THE TASK:
For this exercise, return exactly the lines of the material below that begin at the one with "vertical step line" and stop after the one with "Image resolution: width=1024".

EXTRACTED DATA:
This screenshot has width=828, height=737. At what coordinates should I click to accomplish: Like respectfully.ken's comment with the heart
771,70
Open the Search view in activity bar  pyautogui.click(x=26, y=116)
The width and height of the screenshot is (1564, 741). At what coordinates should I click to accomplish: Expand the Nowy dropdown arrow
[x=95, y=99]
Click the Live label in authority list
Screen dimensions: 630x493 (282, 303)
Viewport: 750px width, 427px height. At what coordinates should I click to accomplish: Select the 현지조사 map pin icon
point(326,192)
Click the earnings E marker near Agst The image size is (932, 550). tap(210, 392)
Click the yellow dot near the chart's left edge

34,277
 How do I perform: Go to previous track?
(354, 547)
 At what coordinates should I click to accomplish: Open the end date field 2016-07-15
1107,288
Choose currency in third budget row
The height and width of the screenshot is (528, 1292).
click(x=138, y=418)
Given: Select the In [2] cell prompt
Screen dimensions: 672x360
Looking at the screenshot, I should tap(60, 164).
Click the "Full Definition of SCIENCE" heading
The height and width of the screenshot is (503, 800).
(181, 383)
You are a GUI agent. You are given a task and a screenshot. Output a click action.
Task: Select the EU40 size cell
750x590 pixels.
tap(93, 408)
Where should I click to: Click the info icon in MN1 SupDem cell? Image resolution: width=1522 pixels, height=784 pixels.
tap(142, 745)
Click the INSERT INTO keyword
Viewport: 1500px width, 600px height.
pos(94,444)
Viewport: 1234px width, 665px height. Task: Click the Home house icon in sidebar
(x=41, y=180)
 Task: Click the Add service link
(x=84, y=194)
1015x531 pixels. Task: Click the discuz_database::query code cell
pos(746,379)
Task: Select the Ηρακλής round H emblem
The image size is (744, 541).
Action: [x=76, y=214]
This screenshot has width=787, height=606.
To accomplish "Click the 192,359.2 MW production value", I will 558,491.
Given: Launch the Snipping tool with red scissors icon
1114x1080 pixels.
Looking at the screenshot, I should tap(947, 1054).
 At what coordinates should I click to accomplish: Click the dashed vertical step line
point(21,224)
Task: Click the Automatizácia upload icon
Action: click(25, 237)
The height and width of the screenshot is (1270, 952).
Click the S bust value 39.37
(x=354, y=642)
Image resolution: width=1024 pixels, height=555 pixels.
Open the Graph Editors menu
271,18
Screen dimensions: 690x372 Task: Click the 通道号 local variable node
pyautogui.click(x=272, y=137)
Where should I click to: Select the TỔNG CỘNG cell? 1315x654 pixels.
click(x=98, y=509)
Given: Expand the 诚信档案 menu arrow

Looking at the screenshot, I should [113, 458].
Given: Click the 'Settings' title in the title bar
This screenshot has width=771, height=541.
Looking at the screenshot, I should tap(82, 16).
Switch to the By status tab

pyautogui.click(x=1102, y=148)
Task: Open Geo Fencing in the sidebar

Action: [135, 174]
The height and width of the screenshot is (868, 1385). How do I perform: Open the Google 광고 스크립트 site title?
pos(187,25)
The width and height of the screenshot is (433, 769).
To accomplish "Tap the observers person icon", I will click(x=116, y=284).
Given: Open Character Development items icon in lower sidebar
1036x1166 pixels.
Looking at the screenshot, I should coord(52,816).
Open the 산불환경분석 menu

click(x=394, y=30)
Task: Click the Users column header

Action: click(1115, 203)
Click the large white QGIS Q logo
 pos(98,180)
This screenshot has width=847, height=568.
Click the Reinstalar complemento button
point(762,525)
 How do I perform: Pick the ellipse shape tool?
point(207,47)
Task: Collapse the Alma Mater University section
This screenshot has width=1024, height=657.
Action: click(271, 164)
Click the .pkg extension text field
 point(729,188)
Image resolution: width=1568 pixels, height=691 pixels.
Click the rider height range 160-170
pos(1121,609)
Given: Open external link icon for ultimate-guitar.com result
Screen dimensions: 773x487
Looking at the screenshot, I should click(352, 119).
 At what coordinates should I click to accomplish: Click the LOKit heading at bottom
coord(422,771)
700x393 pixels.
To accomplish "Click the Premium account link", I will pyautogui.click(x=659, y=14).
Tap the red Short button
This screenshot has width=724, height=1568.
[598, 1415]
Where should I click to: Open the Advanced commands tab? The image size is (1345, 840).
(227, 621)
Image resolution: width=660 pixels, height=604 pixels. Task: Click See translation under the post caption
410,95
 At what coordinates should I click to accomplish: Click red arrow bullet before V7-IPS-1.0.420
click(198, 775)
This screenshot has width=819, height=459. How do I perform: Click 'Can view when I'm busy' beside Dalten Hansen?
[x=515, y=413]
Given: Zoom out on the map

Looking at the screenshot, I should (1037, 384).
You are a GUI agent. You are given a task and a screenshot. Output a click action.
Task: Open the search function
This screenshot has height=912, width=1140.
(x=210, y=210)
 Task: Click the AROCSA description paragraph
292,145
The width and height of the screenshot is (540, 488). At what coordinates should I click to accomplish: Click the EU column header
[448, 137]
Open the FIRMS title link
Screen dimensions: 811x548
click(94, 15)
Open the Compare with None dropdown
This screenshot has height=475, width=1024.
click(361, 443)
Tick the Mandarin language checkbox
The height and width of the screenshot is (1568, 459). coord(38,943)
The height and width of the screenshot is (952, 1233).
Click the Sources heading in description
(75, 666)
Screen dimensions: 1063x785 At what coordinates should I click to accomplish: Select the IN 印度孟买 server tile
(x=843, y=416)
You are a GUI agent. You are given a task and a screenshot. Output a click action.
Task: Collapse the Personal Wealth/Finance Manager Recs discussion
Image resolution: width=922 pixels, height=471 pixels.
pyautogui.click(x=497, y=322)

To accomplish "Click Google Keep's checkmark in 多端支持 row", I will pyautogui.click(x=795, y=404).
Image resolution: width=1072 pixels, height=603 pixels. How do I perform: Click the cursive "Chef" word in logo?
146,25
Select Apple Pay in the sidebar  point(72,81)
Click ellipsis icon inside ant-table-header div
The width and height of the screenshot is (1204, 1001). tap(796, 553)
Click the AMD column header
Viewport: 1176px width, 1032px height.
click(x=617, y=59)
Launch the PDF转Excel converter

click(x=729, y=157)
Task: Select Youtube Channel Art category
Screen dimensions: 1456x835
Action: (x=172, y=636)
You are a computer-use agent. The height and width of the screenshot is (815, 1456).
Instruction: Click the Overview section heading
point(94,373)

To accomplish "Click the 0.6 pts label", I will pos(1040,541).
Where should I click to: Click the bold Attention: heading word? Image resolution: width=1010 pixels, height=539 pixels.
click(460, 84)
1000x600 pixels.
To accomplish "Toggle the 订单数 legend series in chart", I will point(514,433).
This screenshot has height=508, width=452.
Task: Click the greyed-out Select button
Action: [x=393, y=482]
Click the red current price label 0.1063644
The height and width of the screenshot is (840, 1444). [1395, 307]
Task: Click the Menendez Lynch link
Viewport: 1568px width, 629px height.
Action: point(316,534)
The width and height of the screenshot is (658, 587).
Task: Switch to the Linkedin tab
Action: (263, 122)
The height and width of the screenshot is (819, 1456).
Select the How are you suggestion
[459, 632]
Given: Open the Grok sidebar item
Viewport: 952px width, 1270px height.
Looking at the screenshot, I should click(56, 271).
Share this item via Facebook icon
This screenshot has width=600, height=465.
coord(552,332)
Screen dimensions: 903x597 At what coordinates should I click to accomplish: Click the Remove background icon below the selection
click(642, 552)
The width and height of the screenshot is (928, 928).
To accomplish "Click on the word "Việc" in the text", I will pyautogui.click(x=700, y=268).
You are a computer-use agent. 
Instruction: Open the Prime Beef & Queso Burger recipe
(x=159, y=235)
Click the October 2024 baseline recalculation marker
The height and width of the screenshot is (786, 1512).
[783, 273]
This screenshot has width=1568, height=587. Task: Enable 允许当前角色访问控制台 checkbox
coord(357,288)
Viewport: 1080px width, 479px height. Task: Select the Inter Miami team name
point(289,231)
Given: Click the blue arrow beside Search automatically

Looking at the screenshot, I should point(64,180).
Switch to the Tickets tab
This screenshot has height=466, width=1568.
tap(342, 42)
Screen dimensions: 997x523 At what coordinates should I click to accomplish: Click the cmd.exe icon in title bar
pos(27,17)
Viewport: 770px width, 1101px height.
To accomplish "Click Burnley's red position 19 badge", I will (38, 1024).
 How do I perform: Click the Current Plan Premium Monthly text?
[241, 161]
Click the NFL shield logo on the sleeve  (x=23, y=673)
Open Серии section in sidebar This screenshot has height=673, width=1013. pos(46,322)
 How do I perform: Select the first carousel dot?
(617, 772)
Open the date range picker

WRITTEN SOLUTION:
 At what coordinates should I click to accomplish: Click the dashed vertical step line
point(21,224)
Task: Click the Automatizácia upload icon
Action: click(25, 237)
The height and width of the screenshot is (1270, 952).
Click the S bust value 39.37
(x=354, y=642)
Image resolution: width=1024 pixels, height=555 pixels.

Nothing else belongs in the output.